(Dataset excerpt)
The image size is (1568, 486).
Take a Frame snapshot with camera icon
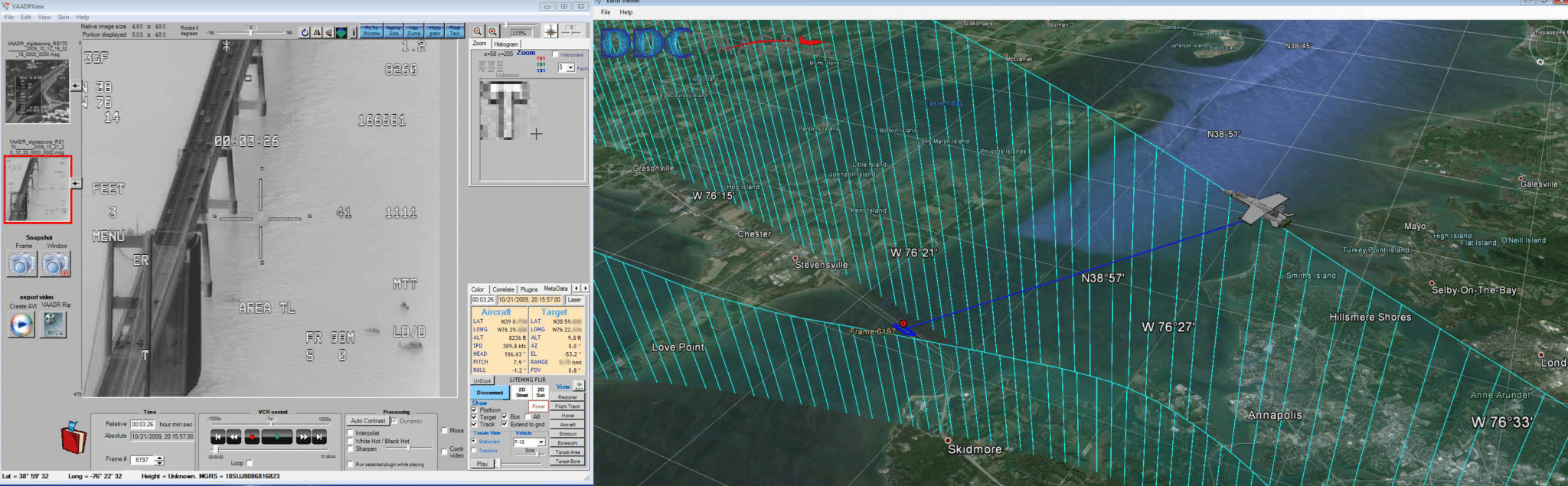pyautogui.click(x=22, y=264)
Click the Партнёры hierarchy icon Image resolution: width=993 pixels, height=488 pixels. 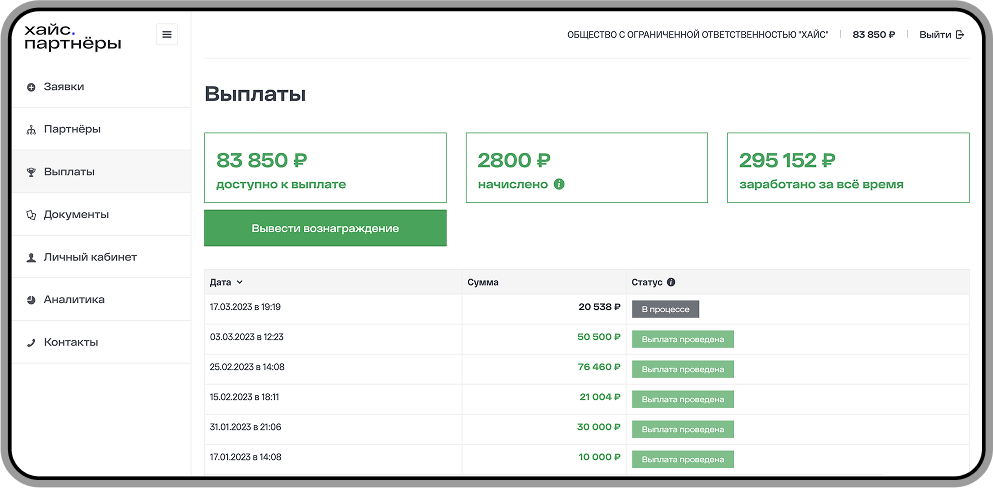tap(31, 130)
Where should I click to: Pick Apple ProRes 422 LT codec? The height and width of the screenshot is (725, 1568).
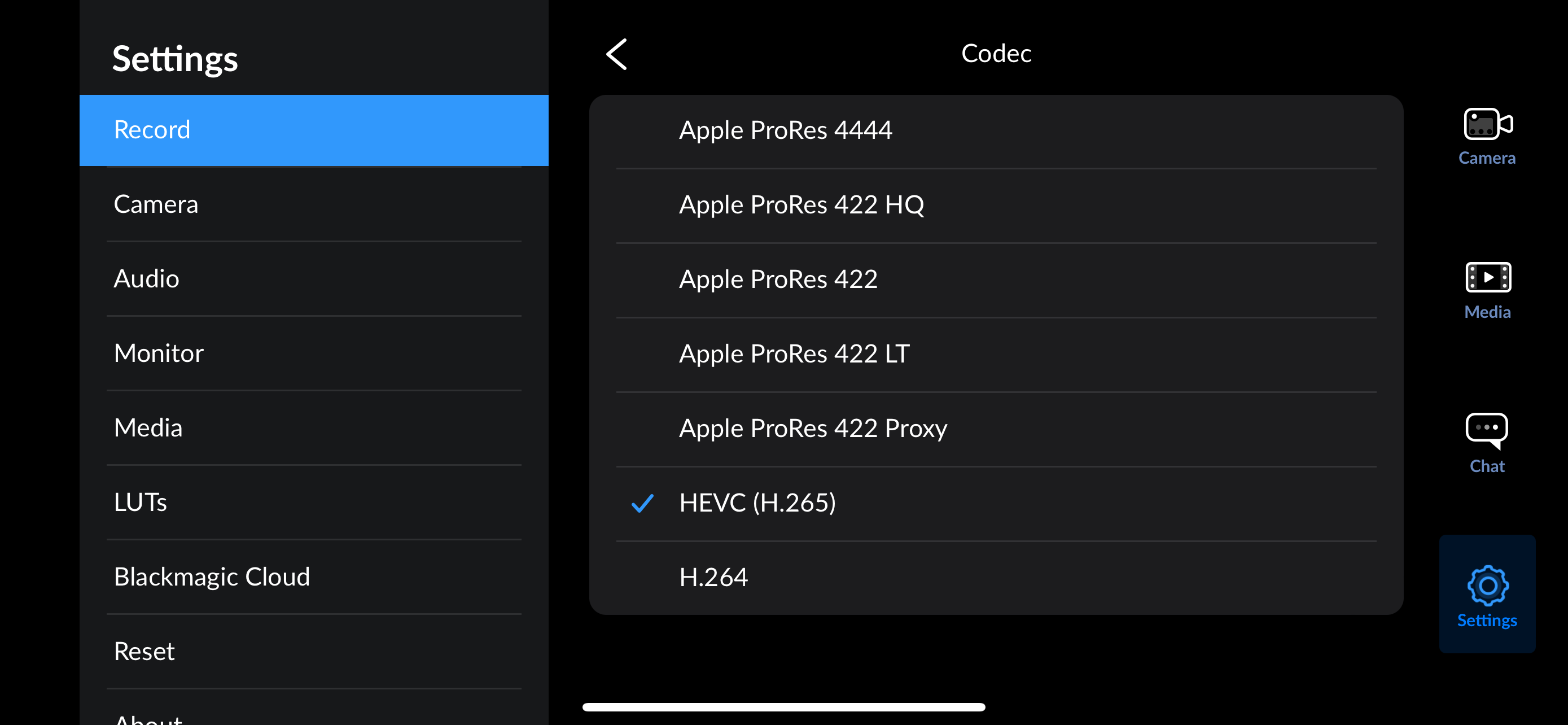(x=794, y=353)

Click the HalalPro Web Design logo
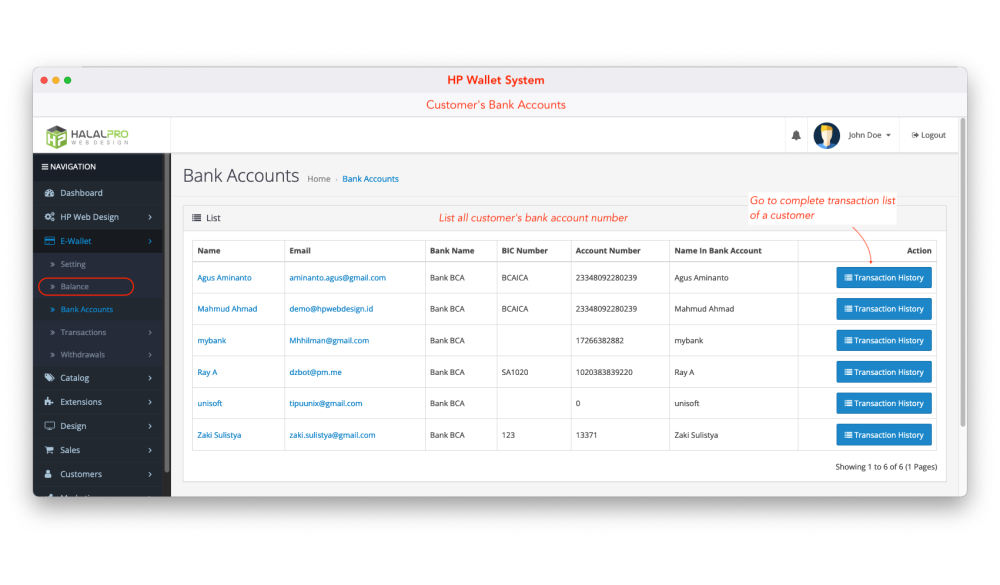[88, 136]
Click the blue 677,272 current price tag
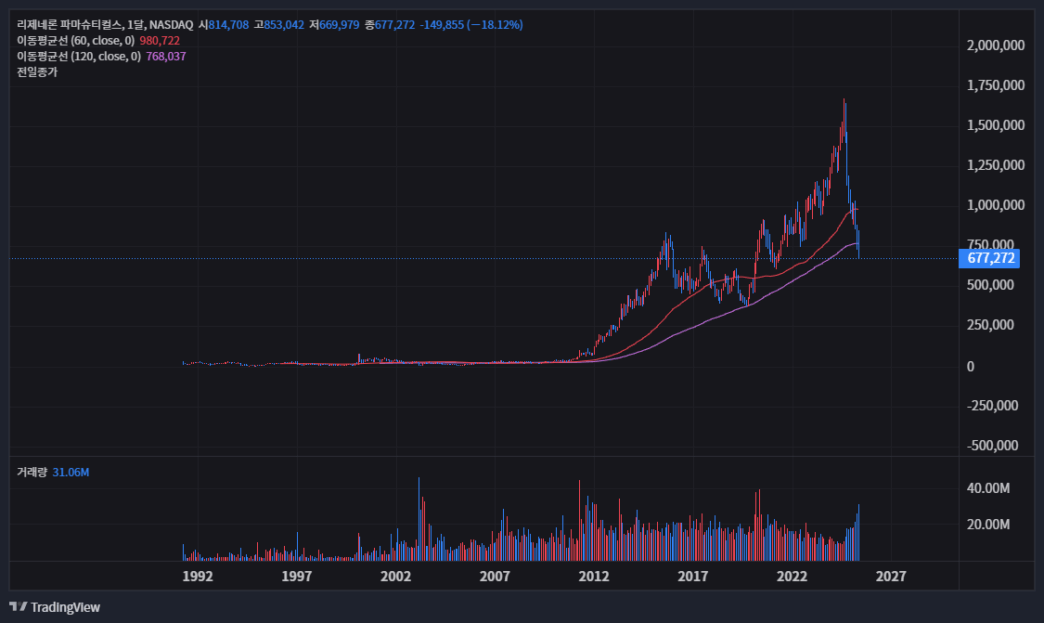Image resolution: width=1044 pixels, height=623 pixels. coord(989,258)
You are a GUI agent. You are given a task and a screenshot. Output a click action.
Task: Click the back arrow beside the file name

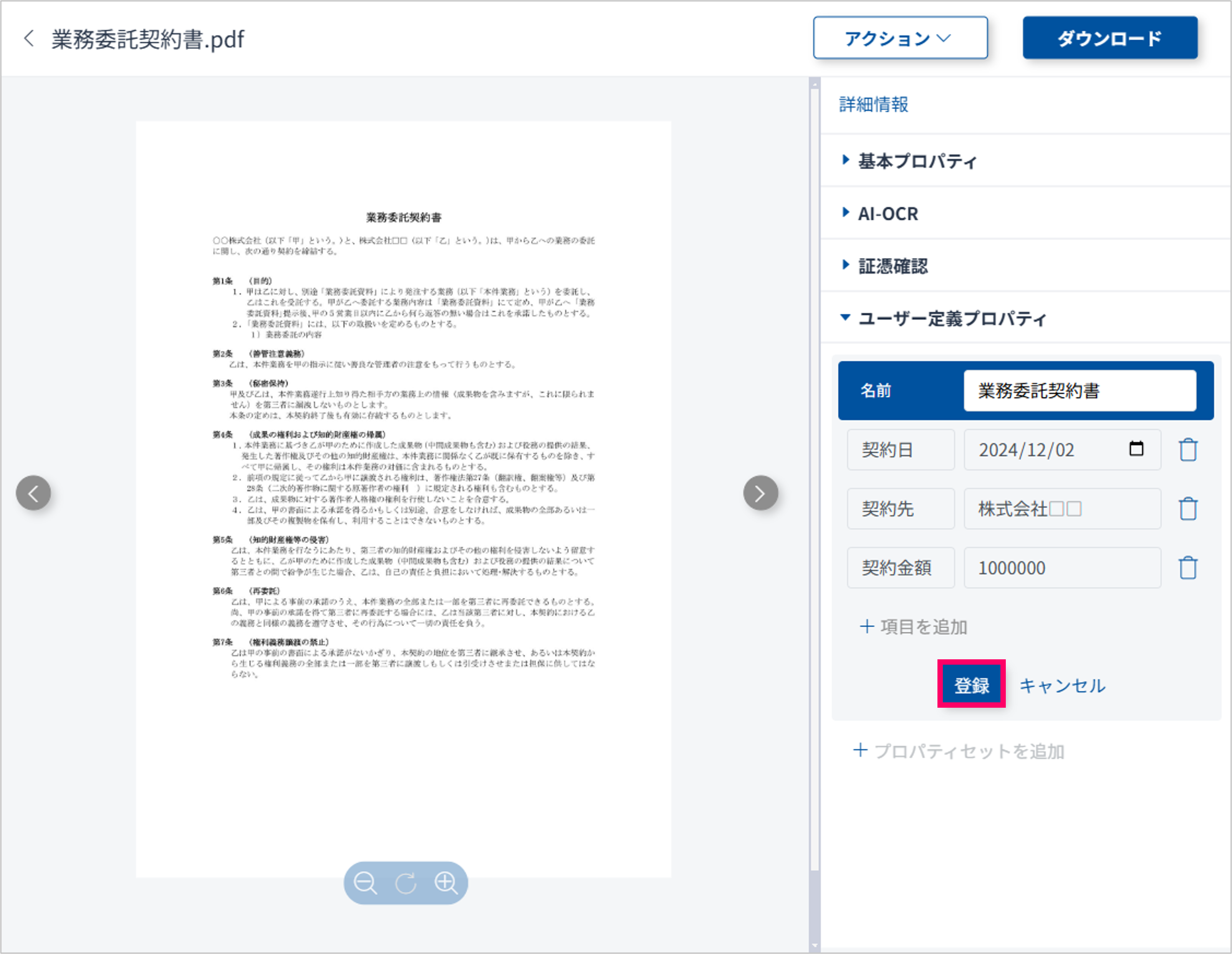click(x=29, y=39)
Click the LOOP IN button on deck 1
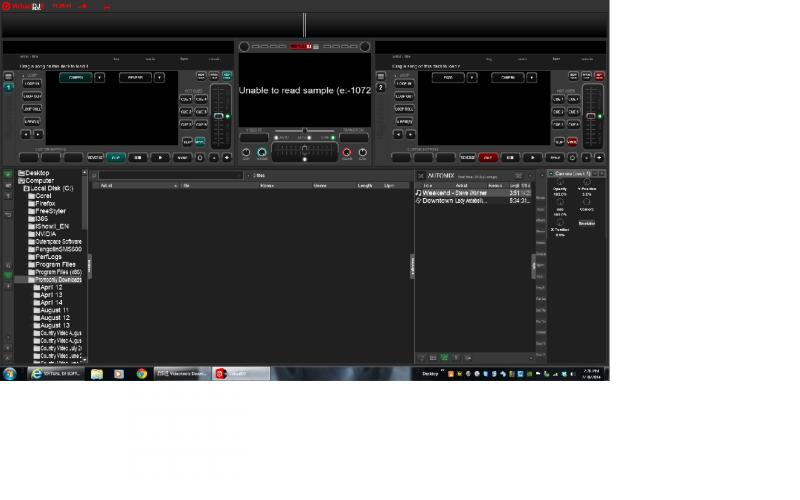The image size is (800, 500). (x=32, y=84)
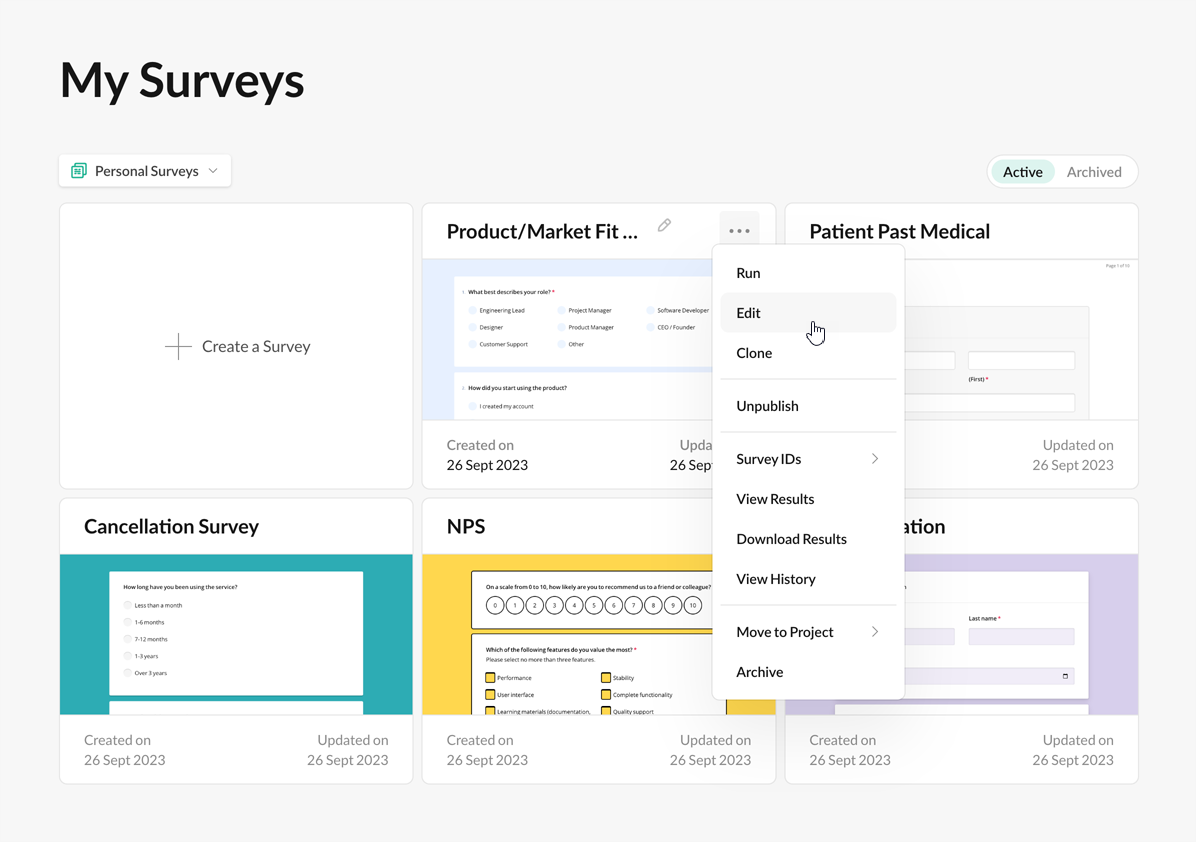Click the plus icon on the Create a Survey card
1196x842 pixels.
(x=178, y=346)
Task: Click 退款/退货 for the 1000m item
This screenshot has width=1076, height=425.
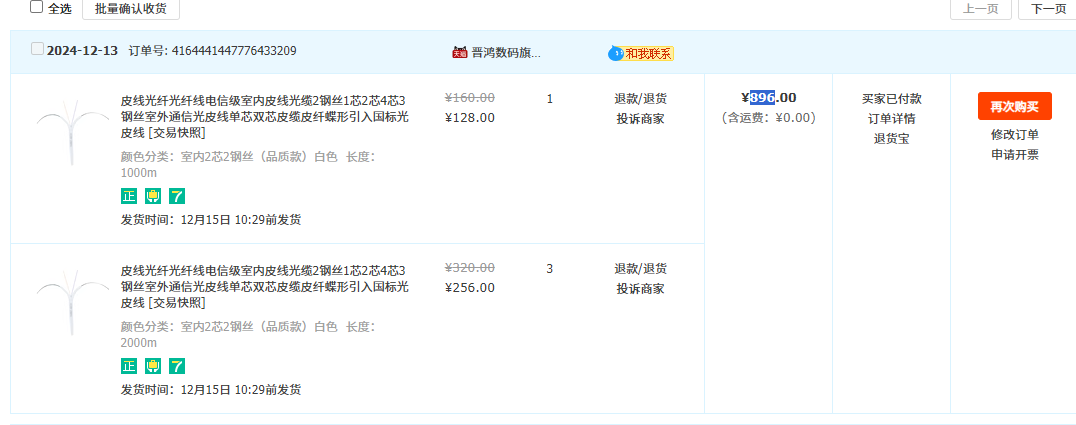Action: [641, 99]
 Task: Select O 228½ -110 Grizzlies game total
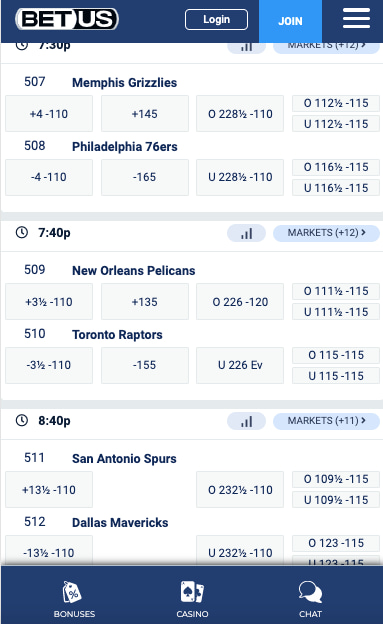(x=240, y=114)
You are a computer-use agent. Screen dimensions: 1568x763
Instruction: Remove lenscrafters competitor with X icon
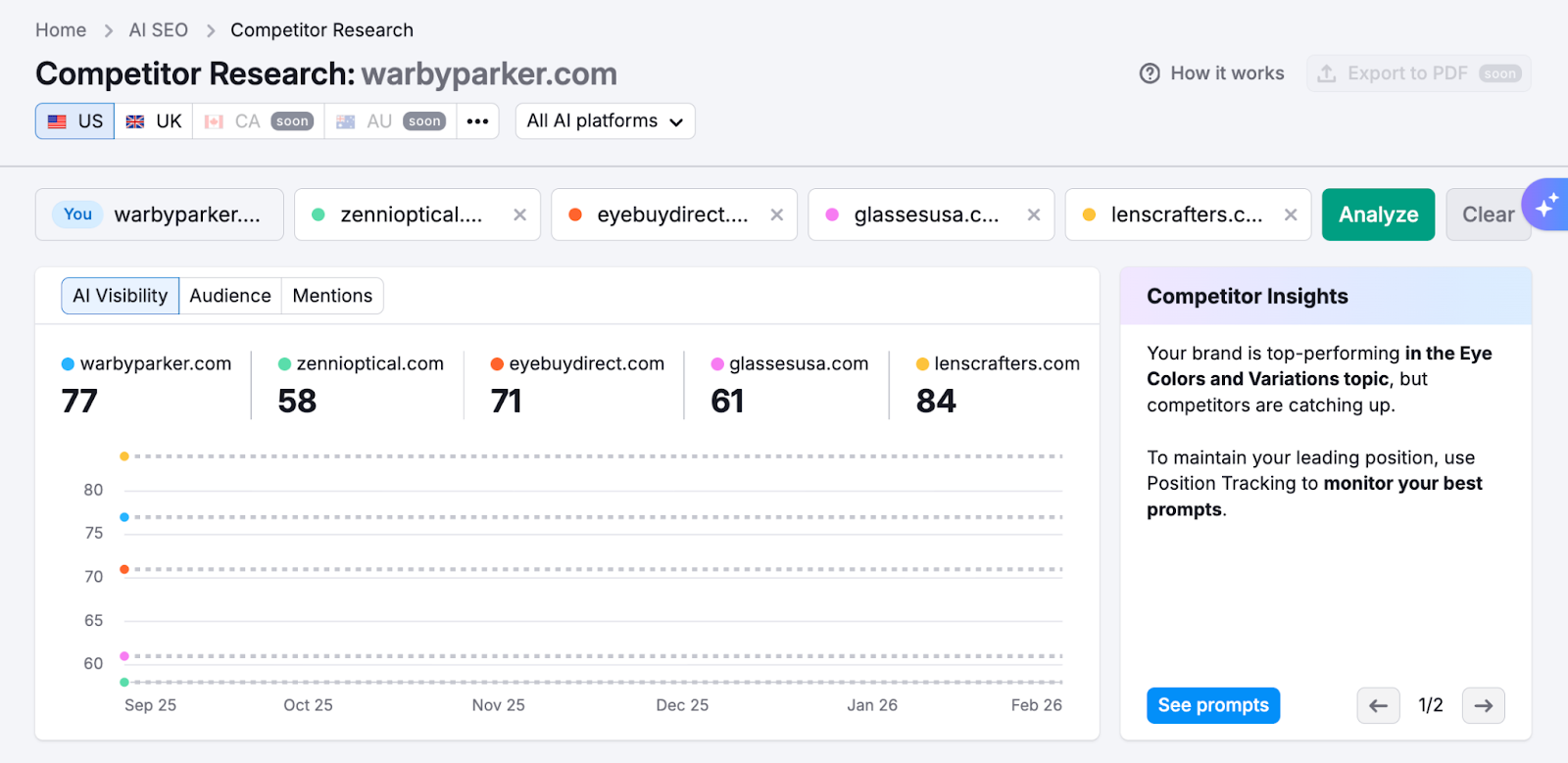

Task directions:
Could you update the lines starting at the one containing "You are a computer-use" and ending at the last line of the dataset excerpt, including both, by replacing "competitor" with "rival" and leaving everything else unchanged? Please leave the pictures out of your answer.

Final result:
You are a computer-use agent. Screen dimensions: 1568x763
Instruction: Remove lenscrafters rival with X icon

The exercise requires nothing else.